Bu durumda Türkiye’nin İdlib siyasetinin tepeden tırnağa yanlış olduğunu söyleyebiliriz. ABD ve PKK’nın bölgedeki varlığına fayda sağlayan bir siyasetin zaten doğru olma olanağı yok ki. HTŞ iyice sıkışmış durumda. Önceki gün Rus savaş uçakları İdlib’de HTŞ karargâhını vurdu ve 7 terörist öldürüldü. Rusya ve Suriye’nin operasyonları son iki ayda iyice yoğunlaşmış durumda. Eninde sonunda İdlib’de Suriye egemenliği kurulacak. Bu apaçık görülüyor. Olması gereken ve meşru olan da bu.
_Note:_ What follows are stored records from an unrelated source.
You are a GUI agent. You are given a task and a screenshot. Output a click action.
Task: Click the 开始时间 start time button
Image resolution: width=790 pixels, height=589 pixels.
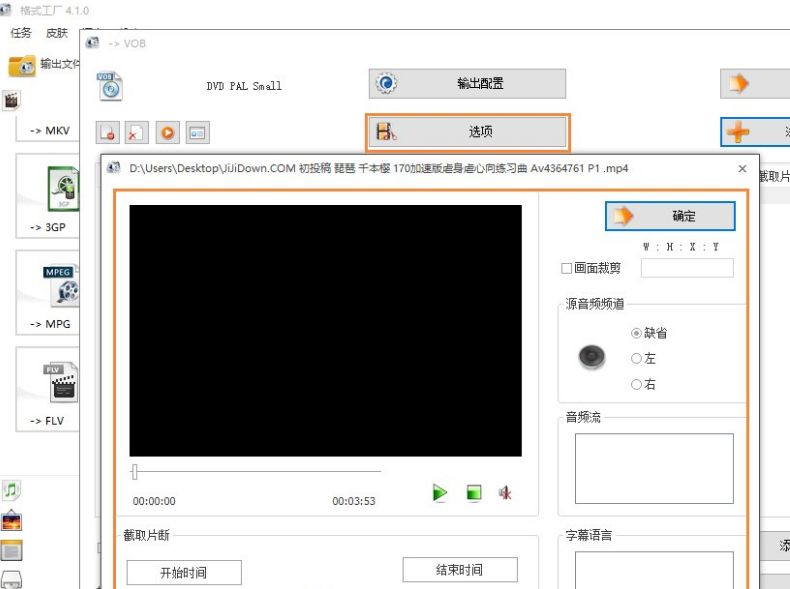pyautogui.click(x=183, y=572)
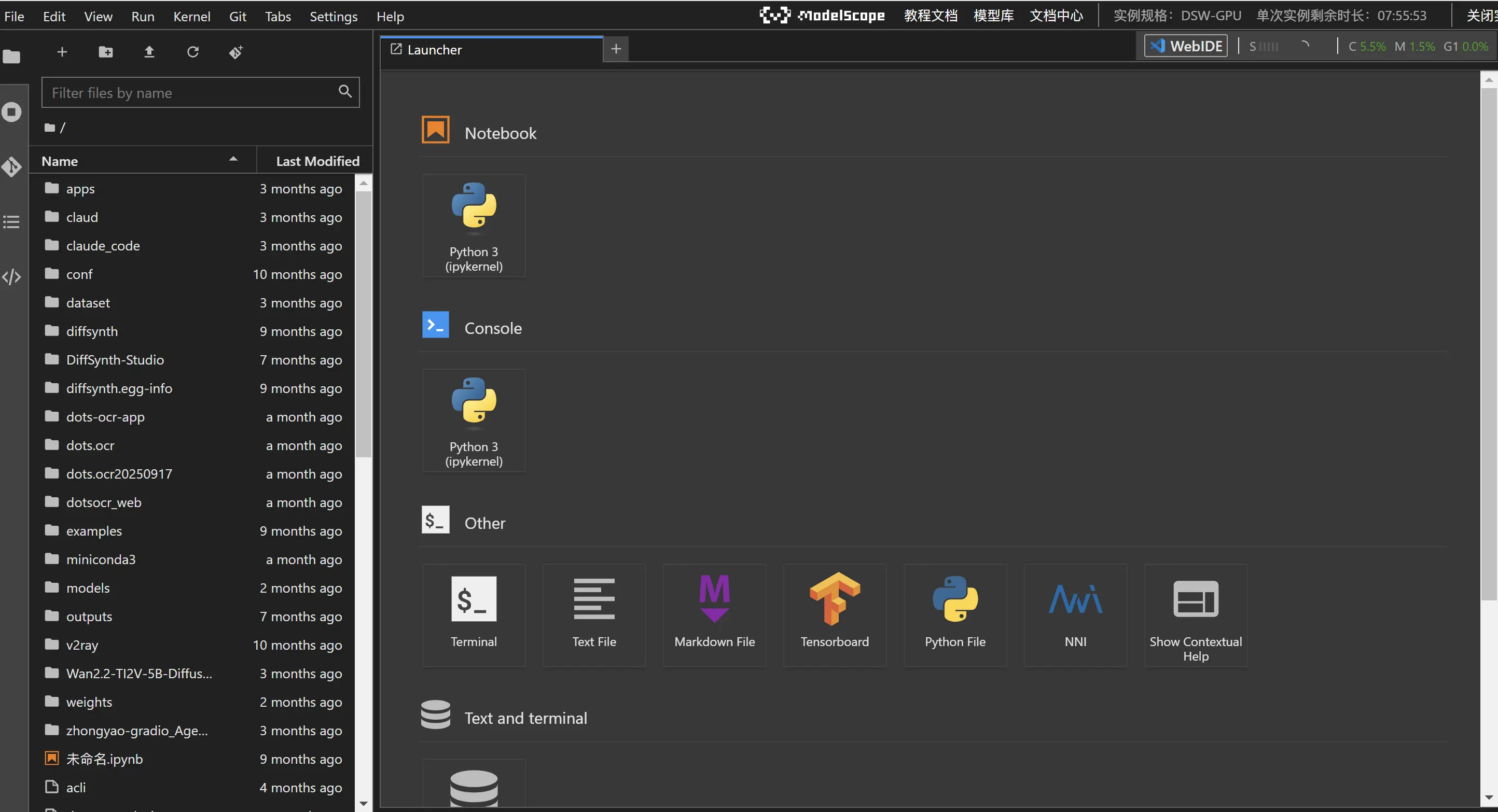Screen dimensions: 1498x812
Task: Click the Git clone toolbar icon
Action: [235, 52]
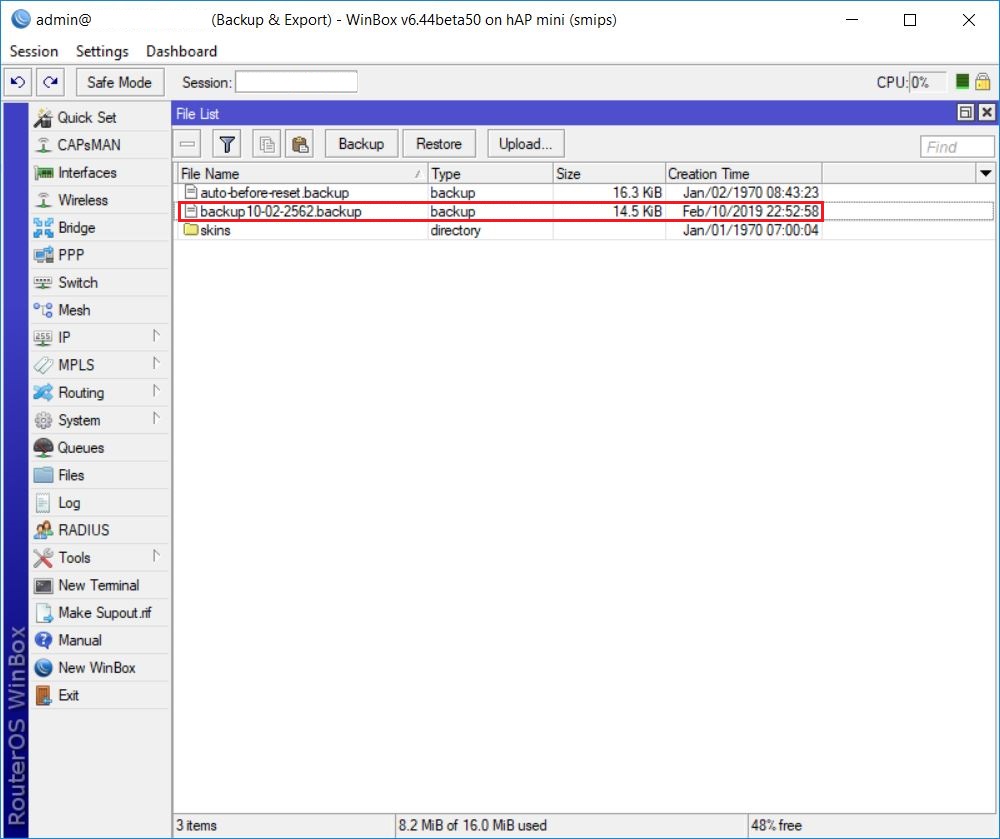Screen dimensions: 1000x839
Task: Select the filter funnel icon in File List
Action: (227, 143)
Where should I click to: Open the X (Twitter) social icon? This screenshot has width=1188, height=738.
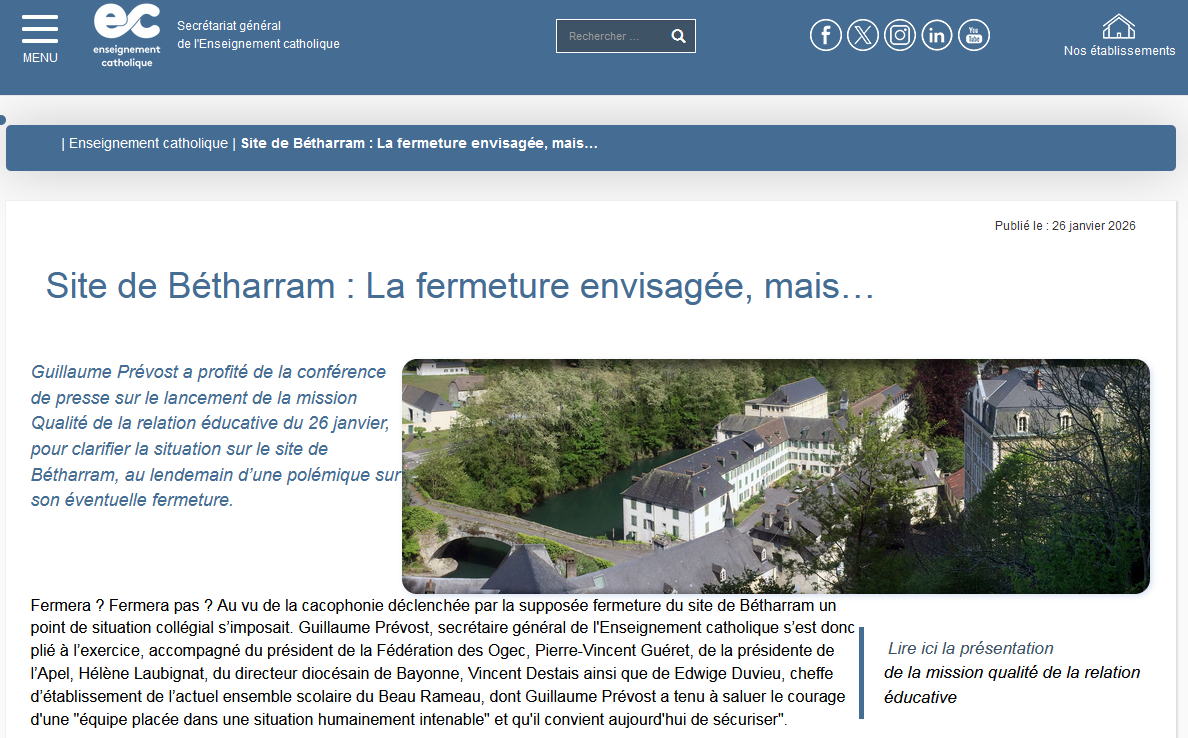pos(862,36)
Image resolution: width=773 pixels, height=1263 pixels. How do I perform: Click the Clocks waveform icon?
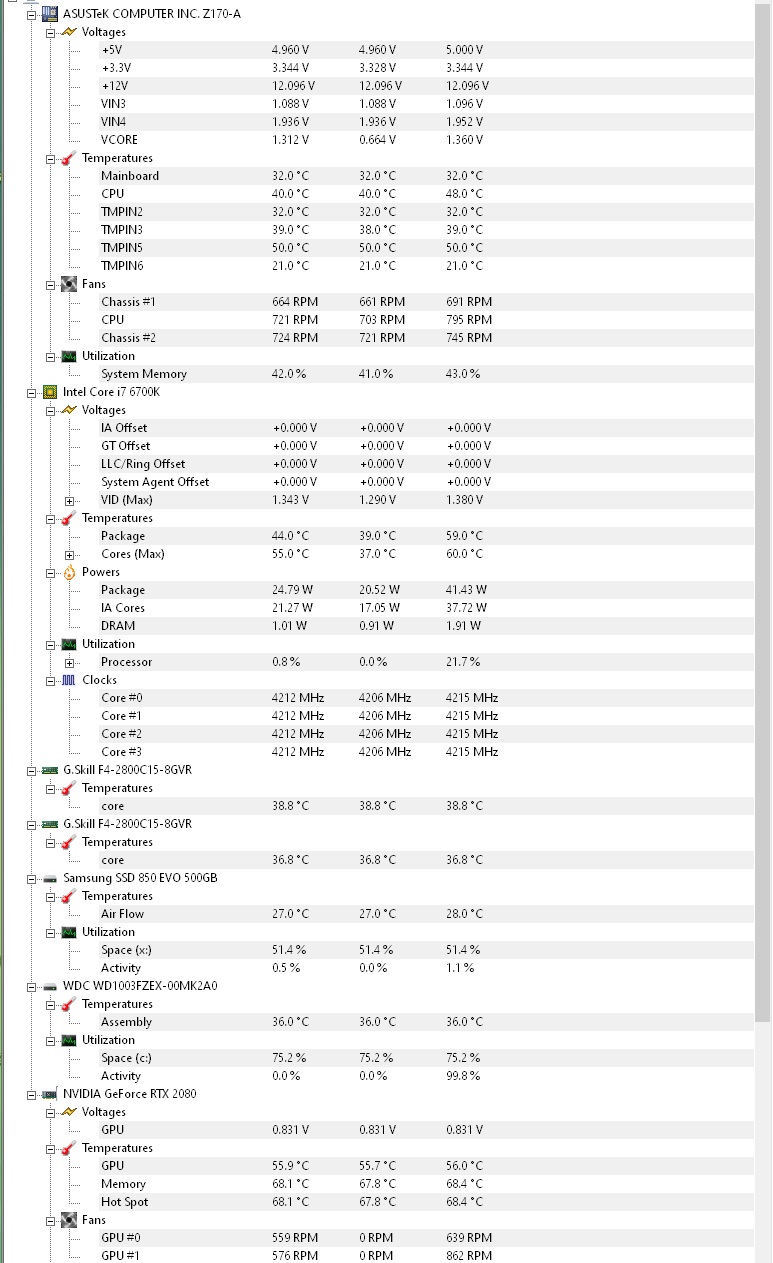(69, 680)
İdlib’deki ABD’nin farkında mıyız? - Resim: 1

TÜRKİYE YANLIŞTAN VAZGEÇMELİ

Türkiye bir an önce İdlib’de Suriye’nin egemenliğini geciktiren hatalı siyasetlerinden vazgeçmeli. ABD’nin İdlib’deki durumdan duyduğu memnuniyet, dahası bölgeyi HTŞ’ye teslim etme planı ülkemizi yönetenler için uyarıcı olmalı. İdlib’deki gecikme, Türkiye için asıl tehdit olan PKK’nın zaman kazanmasına, Suriye’nin PKK’yı temizlemesinin de ertelenmesine neden oluyor. Suriye’nin Halep’in hemen dibindeki, Hama’nın biraz kuzeyindeki İdlib’i temizlemeden doğuya yönelemeyeceği çok açık. Suriye ile yapacağımız ittifak hem İdlib hem PKK hem de geçici sığınmacı sorununu hızla çözeceği gibi Doğu Akdeniz’de elimizi güçlendirecek, Suriye’nin Çin, Rusya, İran gibi cephe gerisini de düşünürsek ekonomik olarak girdiğimiz darboğazı aşmamıza yardımcı olacaktır. Hele hele dünyanın büyük bir doğalgaz krizi yaşadığı bu günlerde anlamsız bir ısrar uğruna bu ülkeleri karşımıza almamız yapılabilecek en büyük hata olacaktır.